● Aim of the task:
Below are records; repeat them all exactly.

(Data records)

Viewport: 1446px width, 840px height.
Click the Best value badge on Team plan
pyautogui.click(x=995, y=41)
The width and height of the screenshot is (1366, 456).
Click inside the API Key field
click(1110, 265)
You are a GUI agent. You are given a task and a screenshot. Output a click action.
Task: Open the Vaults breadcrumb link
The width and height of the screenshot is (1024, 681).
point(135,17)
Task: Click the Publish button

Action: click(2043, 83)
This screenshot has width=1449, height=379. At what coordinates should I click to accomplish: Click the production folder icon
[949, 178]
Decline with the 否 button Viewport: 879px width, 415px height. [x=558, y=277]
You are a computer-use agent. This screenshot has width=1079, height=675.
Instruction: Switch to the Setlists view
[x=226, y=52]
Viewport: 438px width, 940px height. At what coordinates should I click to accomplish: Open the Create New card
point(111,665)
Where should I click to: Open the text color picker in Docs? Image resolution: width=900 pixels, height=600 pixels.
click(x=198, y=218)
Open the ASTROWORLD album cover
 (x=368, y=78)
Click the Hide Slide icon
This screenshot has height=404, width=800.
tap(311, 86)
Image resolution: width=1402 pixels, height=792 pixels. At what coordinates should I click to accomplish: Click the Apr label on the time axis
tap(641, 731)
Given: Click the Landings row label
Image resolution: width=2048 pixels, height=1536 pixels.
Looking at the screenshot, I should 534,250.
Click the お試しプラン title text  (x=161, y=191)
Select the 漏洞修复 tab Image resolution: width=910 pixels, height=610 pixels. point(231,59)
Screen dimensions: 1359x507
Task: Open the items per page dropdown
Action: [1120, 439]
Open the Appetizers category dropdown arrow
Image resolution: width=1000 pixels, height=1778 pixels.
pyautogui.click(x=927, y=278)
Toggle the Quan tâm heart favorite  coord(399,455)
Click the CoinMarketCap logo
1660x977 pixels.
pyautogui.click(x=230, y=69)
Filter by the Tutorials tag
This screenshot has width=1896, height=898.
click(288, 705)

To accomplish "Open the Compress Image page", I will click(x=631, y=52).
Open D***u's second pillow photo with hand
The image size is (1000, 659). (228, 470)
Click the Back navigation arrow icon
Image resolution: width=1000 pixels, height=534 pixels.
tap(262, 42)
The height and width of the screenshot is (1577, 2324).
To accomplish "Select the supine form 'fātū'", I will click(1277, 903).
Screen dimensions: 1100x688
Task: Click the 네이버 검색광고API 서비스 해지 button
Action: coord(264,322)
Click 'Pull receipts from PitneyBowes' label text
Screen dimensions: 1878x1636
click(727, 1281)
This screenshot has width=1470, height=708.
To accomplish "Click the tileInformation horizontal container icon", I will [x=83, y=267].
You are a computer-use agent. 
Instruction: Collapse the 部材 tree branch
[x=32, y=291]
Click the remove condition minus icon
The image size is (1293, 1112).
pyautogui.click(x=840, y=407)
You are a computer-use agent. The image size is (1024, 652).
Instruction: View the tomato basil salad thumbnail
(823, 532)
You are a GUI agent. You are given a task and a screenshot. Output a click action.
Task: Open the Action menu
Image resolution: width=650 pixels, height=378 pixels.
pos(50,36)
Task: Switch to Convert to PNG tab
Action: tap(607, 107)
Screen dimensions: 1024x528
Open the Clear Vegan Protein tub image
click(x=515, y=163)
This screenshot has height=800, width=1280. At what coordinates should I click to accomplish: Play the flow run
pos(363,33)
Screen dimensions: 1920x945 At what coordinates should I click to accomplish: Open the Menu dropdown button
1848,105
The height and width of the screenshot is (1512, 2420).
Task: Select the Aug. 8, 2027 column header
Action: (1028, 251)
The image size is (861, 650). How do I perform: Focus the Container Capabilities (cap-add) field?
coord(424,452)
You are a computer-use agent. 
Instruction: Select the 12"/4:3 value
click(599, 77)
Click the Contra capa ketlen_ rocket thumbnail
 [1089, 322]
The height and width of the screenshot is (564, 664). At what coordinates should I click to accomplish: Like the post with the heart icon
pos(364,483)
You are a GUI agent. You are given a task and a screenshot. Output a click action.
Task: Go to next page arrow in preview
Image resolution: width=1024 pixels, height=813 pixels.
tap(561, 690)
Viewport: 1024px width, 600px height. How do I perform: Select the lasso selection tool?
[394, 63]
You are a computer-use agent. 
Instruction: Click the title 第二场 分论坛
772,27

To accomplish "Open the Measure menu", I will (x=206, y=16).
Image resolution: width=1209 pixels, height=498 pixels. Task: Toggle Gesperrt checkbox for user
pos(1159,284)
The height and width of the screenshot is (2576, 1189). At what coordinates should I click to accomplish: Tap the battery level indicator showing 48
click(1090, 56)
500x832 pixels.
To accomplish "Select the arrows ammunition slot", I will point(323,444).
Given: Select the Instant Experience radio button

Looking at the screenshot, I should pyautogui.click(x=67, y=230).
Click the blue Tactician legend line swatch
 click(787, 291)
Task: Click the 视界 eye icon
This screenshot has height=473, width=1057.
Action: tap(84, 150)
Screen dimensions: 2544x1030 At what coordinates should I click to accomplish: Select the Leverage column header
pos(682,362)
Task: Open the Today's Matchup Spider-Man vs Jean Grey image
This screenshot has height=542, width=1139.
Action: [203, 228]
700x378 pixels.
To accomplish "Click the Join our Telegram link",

● Exercise result:
Viewport: 1446px width, 840px height.
Click the Best value badge on Team plan
pyautogui.click(x=995, y=41)
The width and height of the screenshot is (1366, 456).
Click inside the API Key field
click(1110, 265)
You are a GUI agent. You are given a task and a screenshot. Output a click action.
Task: Open the Vaults breadcrumb link
The width and height of the screenshot is (1024, 681).
point(135,17)
Task: Click the Publish button

Action: click(2043, 83)
This screenshot has width=1449, height=379. At what coordinates should I click to accomplish: Click the production folder icon
[949, 178]
Decline with the 否 button Viewport: 879px width, 415px height. [x=558, y=277]
You are a computer-use agent. This screenshot has width=1079, height=675.
Instruction: Switch to the Setlists view
[x=226, y=52]
Viewport: 438px width, 940px height. At what coordinates should I click to accomplish: Open the Create New card
point(111,665)
Where should I click to: Open the text color picker in Docs? Image resolution: width=900 pixels, height=600 pixels.
click(x=198, y=218)
Open the ASTROWORLD album cover
 (x=368, y=78)
Click the Hide Slide icon
This screenshot has height=404, width=800.
tap(311, 86)
Image resolution: width=1402 pixels, height=792 pixels. At what coordinates should I click to accomplish: Click the Apr label on the time axis
tap(641, 731)
Given: Click the Landings row label
Image resolution: width=2048 pixels, height=1536 pixels.
Looking at the screenshot, I should 534,250.
Click the お試しプラン title text  (x=161, y=191)
Select the 漏洞修复 tab Image resolution: width=910 pixels, height=610 pixels. point(231,59)
Screen dimensions: 1359x507
Task: Open the items per page dropdown
Action: [1120, 439]
Open the Appetizers category dropdown arrow
Image resolution: width=1000 pixels, height=1778 pixels.
pyautogui.click(x=927, y=278)
Toggle the Quan tâm heart favorite  coord(399,455)
Click the CoinMarketCap logo
1660x977 pixels.
pyautogui.click(x=230, y=69)
Filter by the Tutorials tag
This screenshot has width=1896, height=898.
click(288, 705)

To accomplish "Open the Compress Image page", I will click(x=631, y=52).
Open D***u's second pillow photo with hand
The image size is (1000, 659). (228, 470)
Click the Back navigation arrow icon
Image resolution: width=1000 pixels, height=534 pixels.
tap(262, 42)
The height and width of the screenshot is (1577, 2324).
To accomplish "Select the supine form 'fātū'", I will click(1277, 903).
Screen dimensions: 1100x688
Task: Click the 네이버 검색광고API 서비스 해지 button
Action: coord(264,322)
Click 'Pull receipts from PitneyBowes' label text
Screen dimensions: 1878x1636
click(727, 1281)
This screenshot has width=1470, height=708.
To accomplish "Click the tileInformation horizontal container icon", I will [x=83, y=267].
You are a computer-use agent. 
Instruction: Collapse the 部材 tree branch
[x=32, y=291]
Click the remove condition minus icon
The image size is (1293, 1112).
pyautogui.click(x=840, y=407)
You are a computer-use agent. The image size is (1024, 652).
Instruction: View the tomato basil salad thumbnail
(823, 532)
You are a GUI agent. You are given a task and a screenshot. Output a click action.
Task: Open the Action menu
Image resolution: width=650 pixels, height=378 pixels.
pos(50,36)
Task: Switch to Convert to PNG tab
Action: tap(607, 107)
Screen dimensions: 1024x528
Open the Clear Vegan Protein tub image
click(x=515, y=163)
This screenshot has height=800, width=1280. At what coordinates should I click to accomplish: Play the flow run
pos(363,33)
Screen dimensions: 1920x945 At what coordinates should I click to accomplish: Open the Menu dropdown button
1848,105
The height and width of the screenshot is (1512, 2420).
Task: Select the Aug. 8, 2027 column header
Action: (1028, 251)
The image size is (861, 650). How do I perform: Focus the Container Capabilities (cap-add) field?
coord(424,452)
You are a computer-use agent. 
Instruction: Select the 12"/4:3 value
click(599, 77)
Click the Contra capa ketlen_ rocket thumbnail
 [1089, 322]
The height and width of the screenshot is (564, 664). At what coordinates should I click to accomplish: Like the post with the heart icon
pos(364,483)
You are a GUI agent. You are given a task and a screenshot. Output a click action.
Task: Go to next page arrow in preview
Image resolution: width=1024 pixels, height=813 pixels.
tap(561, 690)
Viewport: 1024px width, 600px height. How do I perform: Select the lasso selection tool?
[394, 63]
You are a computer-use agent. 
Instruction: Click the title 第二场 分论坛
772,27

To accomplish "Open the Measure menu", I will (x=206, y=16).
Image resolution: width=1209 pixels, height=498 pixels. Task: Toggle Gesperrt checkbox for user
pos(1159,284)
The height and width of the screenshot is (2576, 1189). At what coordinates should I click to accomplish: Tap the battery level indicator showing 48
click(1090, 56)
500x832 pixels.
To accomplish "Select the arrows ammunition slot", I will point(323,444).
Given: Select the Instant Experience radio button

Looking at the screenshot, I should pyautogui.click(x=67, y=230).
Click the blue Tactician legend line swatch
 click(787, 291)
Task: Click the 视界 eye icon
This screenshot has height=473, width=1057.
Action: tap(84, 150)
Screen dimensions: 2544x1030 At what coordinates should I click to accomplish: Select the Leverage column header
pos(682,362)
Task: Open the Today's Matchup Spider-Man vs Jean Grey image
This screenshot has height=542, width=1139.
Action: [203, 228]
700x378 pixels.
To accomplish "Click the Join our Telegram link",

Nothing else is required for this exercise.